- Task item
Which lines of the records hold the string "Given"? Report only how many of them there are.

[Dataset content — start]

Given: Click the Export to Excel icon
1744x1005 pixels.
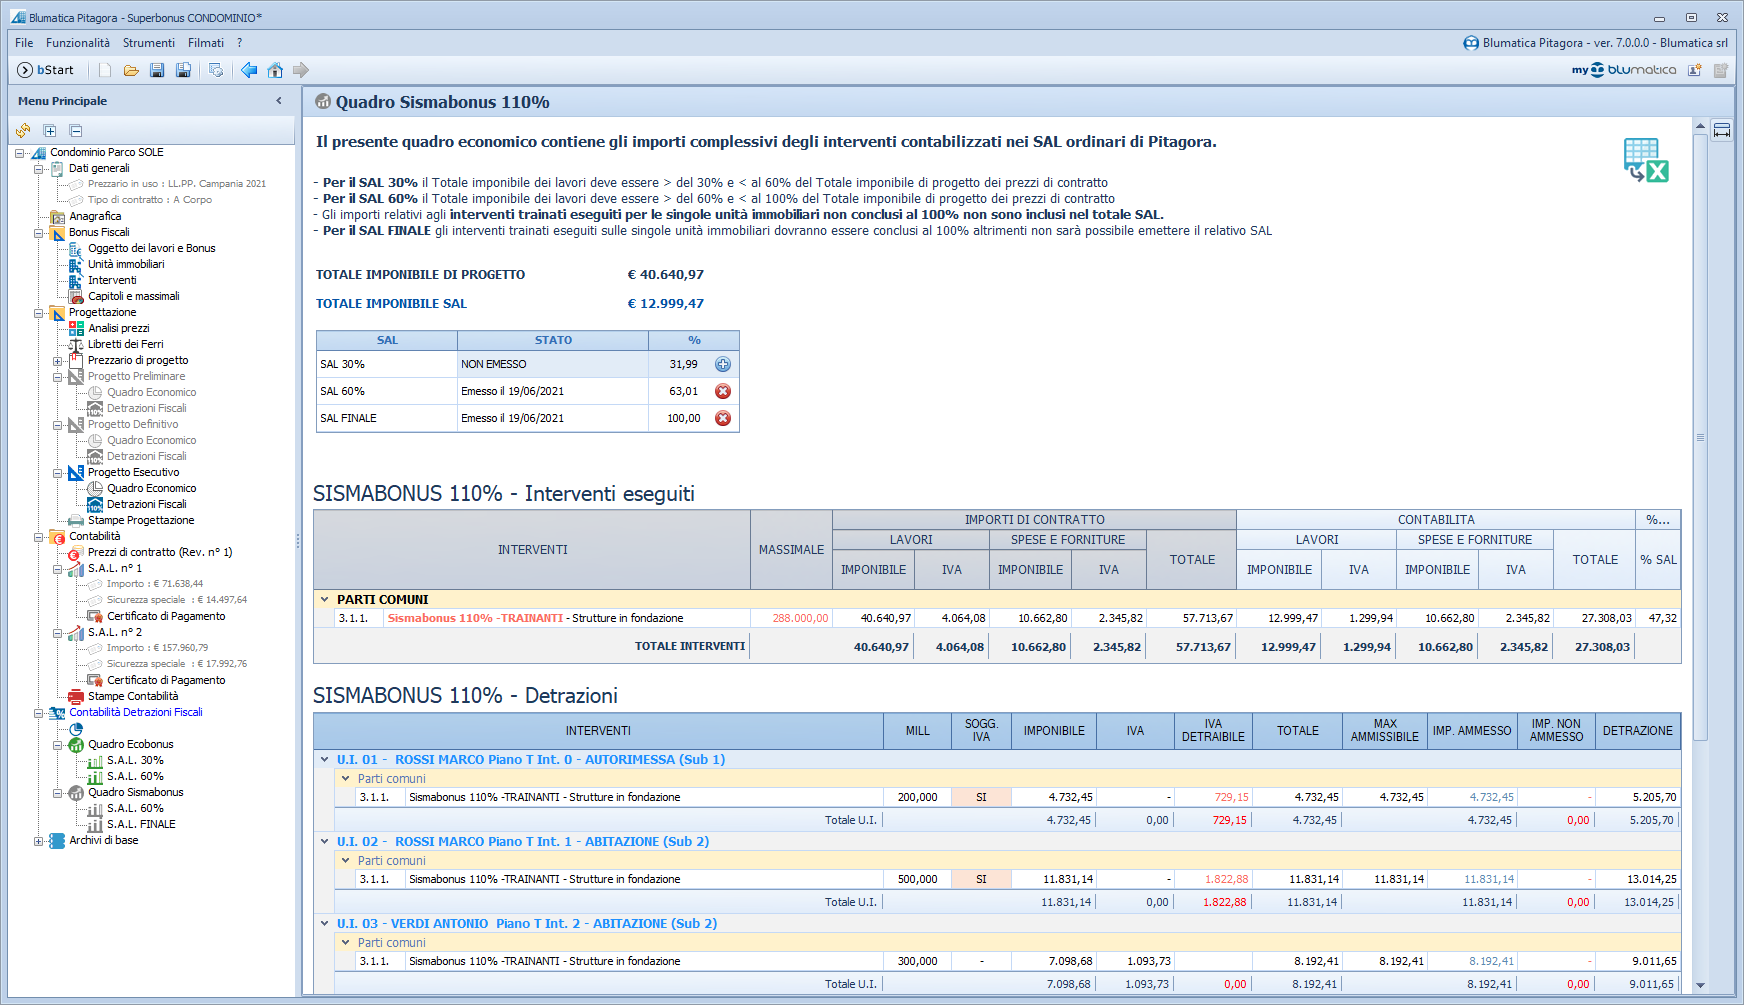Looking at the screenshot, I should tap(1645, 160).
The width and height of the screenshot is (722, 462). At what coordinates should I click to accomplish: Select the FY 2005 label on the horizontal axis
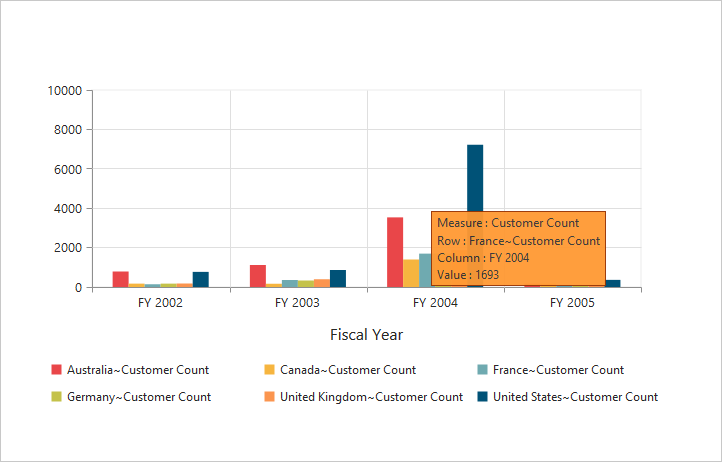point(572,302)
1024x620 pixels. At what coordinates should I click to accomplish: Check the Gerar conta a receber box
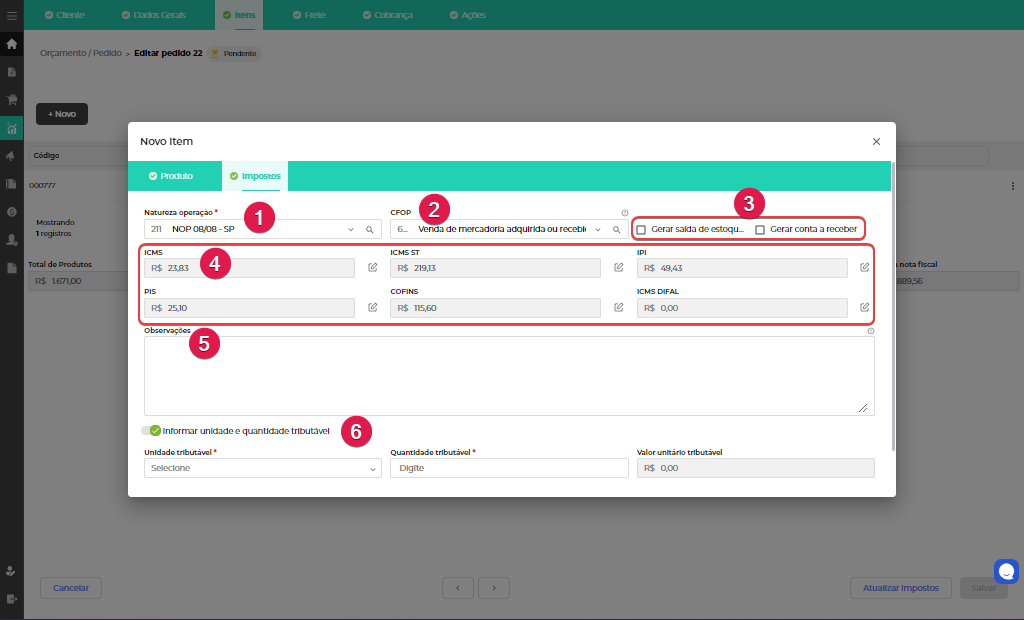pos(760,230)
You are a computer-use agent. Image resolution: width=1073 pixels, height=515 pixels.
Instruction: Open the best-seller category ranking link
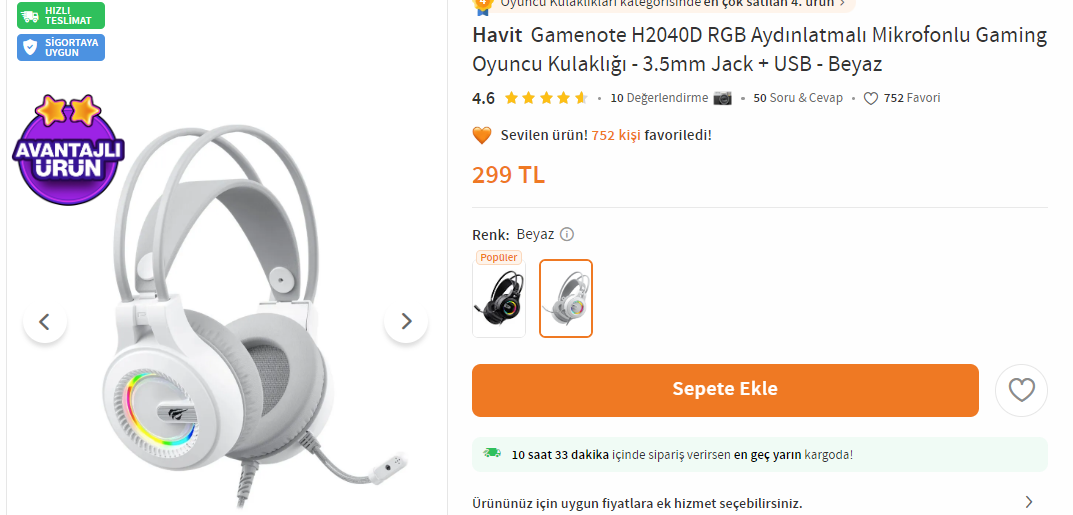coord(664,3)
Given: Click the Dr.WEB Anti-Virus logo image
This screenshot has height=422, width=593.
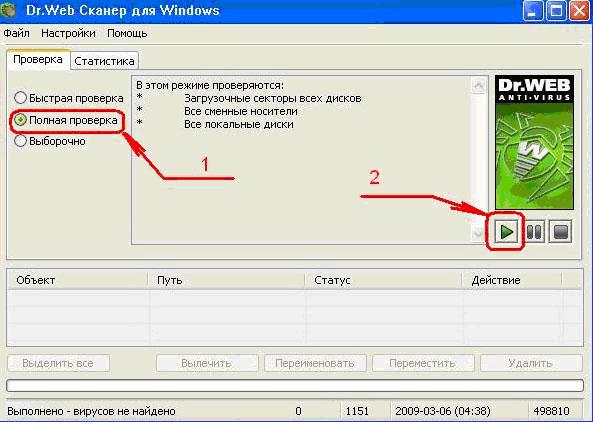Looking at the screenshot, I should click(x=534, y=142).
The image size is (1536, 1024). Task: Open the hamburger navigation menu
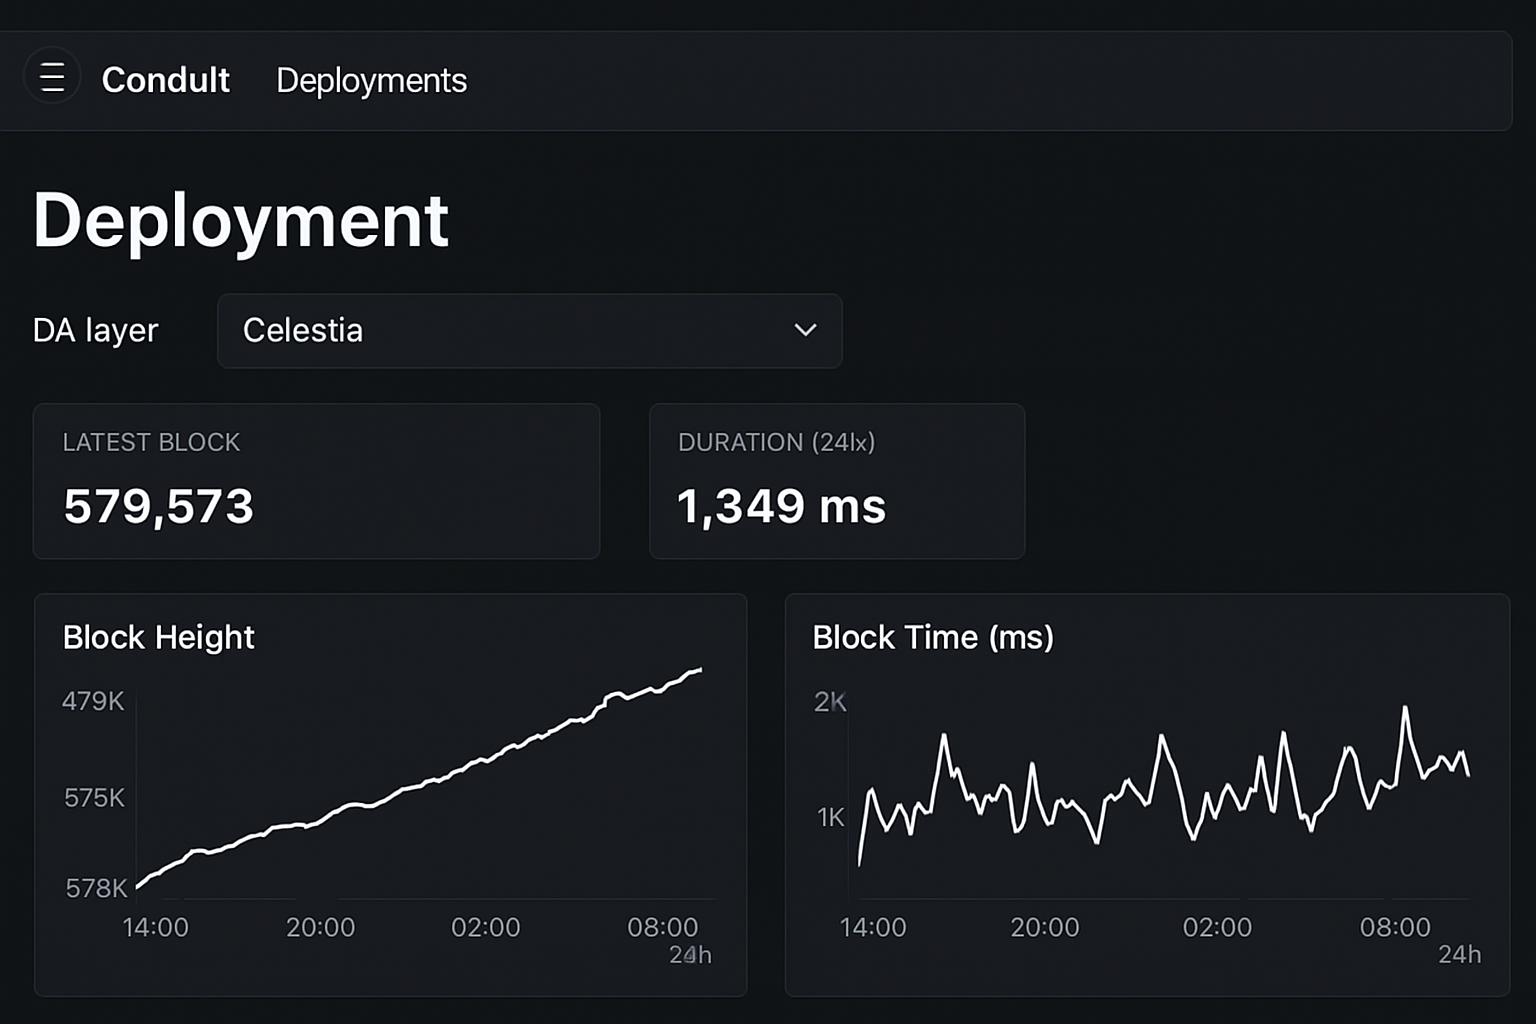(x=52, y=75)
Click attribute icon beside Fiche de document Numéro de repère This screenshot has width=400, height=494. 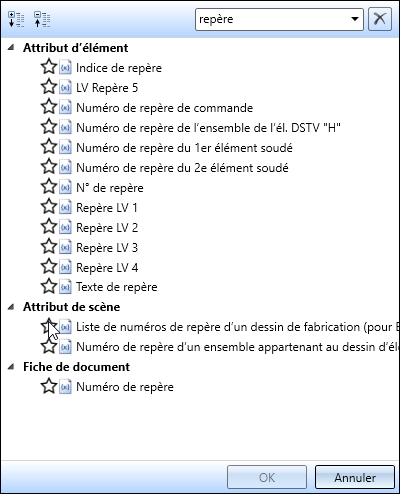[65, 387]
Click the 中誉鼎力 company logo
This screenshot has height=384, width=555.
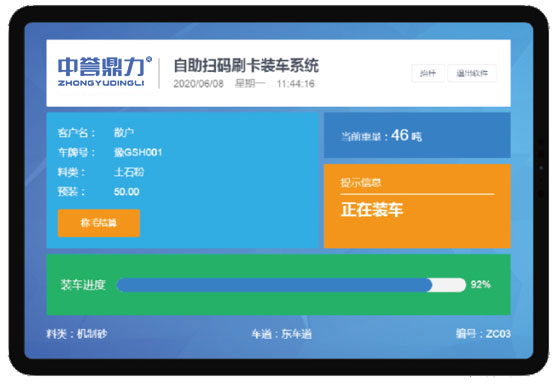105,71
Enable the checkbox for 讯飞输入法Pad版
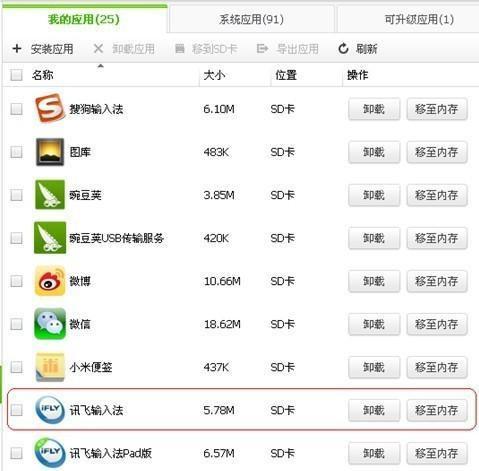This screenshot has height=471, width=479. (16, 453)
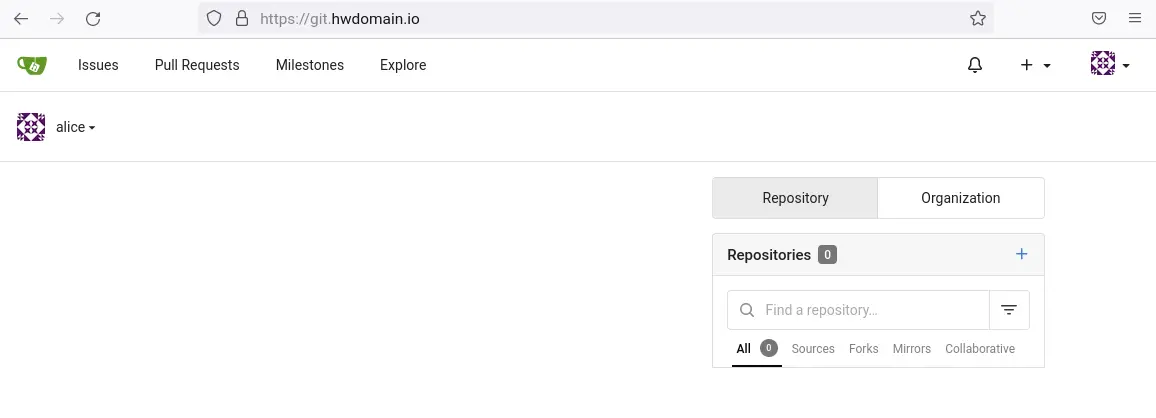Filter repositories by Forks
Viewport: 1156px width, 418px height.
[x=863, y=349]
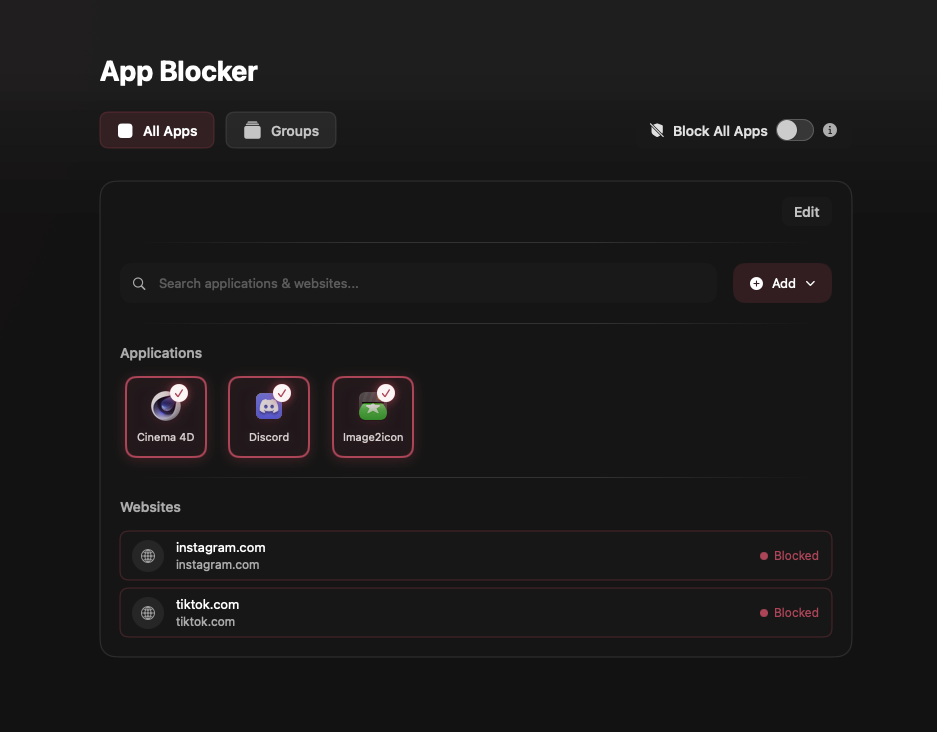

[Dataset content — finish]

- Exercise output
2